Allowed substitution hints:   ph( v, u, k, m, b)   B( x, u, j, k, m, s)   C( x, m)   P( j, s)   Q( j, s)   S( m)   J( m)   L( x, v, u, j, k, m, s, b)   N( j, s)   W( v, u, j, s, b)   X( x, z, v, u, k, m, s, b)

Proof of Theorem cvmliftlem8

Step	Hyp	Ref	Expression
1		elfznn 11036	. . 3 |- ( M e. ( 1 ... N ) -> M e. NN )
2		cvmliftlem.1	. . . 4 |- S = ( k e. J |-> { s e. ( ~P C \ { (/) } ) | ( U. s = ( `' F " k ) /\ A. u e. s ( A. v e. ( s \ { u } ) ( u i^i v ) = (/) /\ ( F |` u ) e. ( ( C ↾t u ) Homeo ( J ↾t k ) ) ) ) } )
3		cvmliftlem.b	. . . 4 |- B = U. C
4		cvmliftlem.x	. . . 4 |- X = U. J
5		cvmliftlem.f	. . . 4 |- ( ph -> F e. ( C CovMap J ) )
6		cvmliftlem.g	. . . 4 |- ( ph -> G e. ( II Cn J ) )
7		cvmliftlem.p	. . . 4 |- ( ph -> P e. B )
8		cvmliftlem.e	. . . 4 |- ( ph -> ( F ` P ) = ( G ` 0 ) )
9		cvmliftlem.n	. . . 4 |- ( ph -> N e. NN )

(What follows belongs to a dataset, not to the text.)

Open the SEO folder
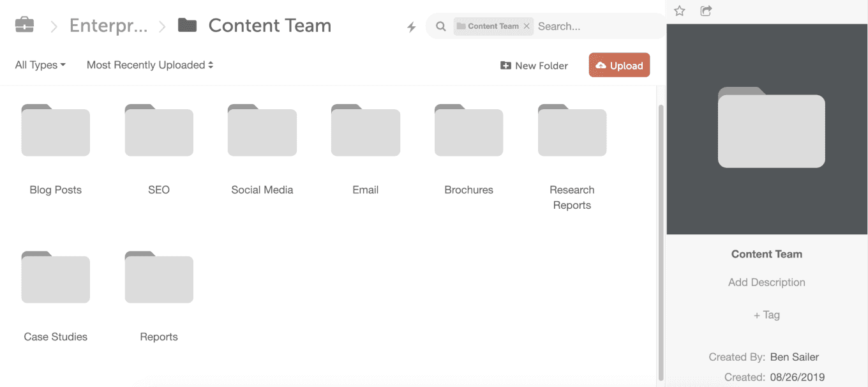 pyautogui.click(x=158, y=131)
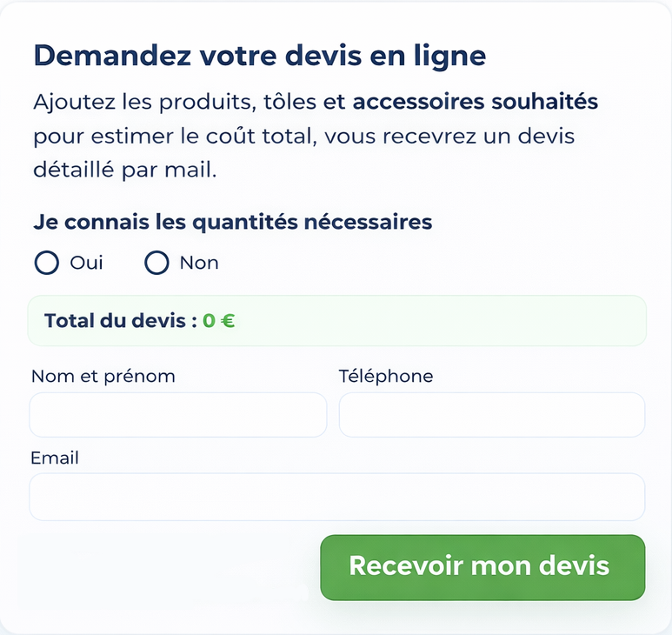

10		cvmliftlem.t	. . . 4 |- ( ph -> T : ( 1 ... N ) --> U_ j e. J ( { j } X. ( S ` j ) ) )
11		cvmliftlem.a	. . . 4 |- ( ph -> A. k e. ( 1 ... N ) ( G " ( ( ( k - 1 ) / N ) [,] ( k / N ) ) ) C_ ( 1st ` ( T ` k ) ) )
12		cvmliftlem.l	. . . 4 |- L = ( topGen ` ran (,) )
13		cvmliftlem.q	. . . 4 |- Q = seq 0 ( ( x e. _V , m e. NN |-> ( z e. ( ( ( m - 1 ) / N ) [,] ( m / N ) ) |-> ( `' ( F |` ( iota_ b e. ( 2nd ` ( T ` m ) ) ( x ` ( ( m - 1 ) / N ) ) e. b ) ) ` ( G ` z ) ) ) ) , ( ( _I |` NN ) u. { <. 0 , { <. 0 , P >. } >. } ) )
14		cvmliftlem5.3	. . . 4 |- W = ( ( ( M - 1 ) / N ) [,] ( M / N ) )
15	2, 3, 4, 5, 6, 7, 8, 9, 10, 11, 12, 13, 14	cvmliftlem5 24929	. . 3 |- ( ( ph /\ M e. NN ) -> ( Q ` M ) = ( z e. W |-> ( `' ( F |` ( iota_ b e. ( 2nd ` ( T ` M ) ) ( ( Q ` ( M - 1 ) ) ` ( ( M - 1 ) / N ) ) e. b ) ) ` ( G ` z ) ) ) )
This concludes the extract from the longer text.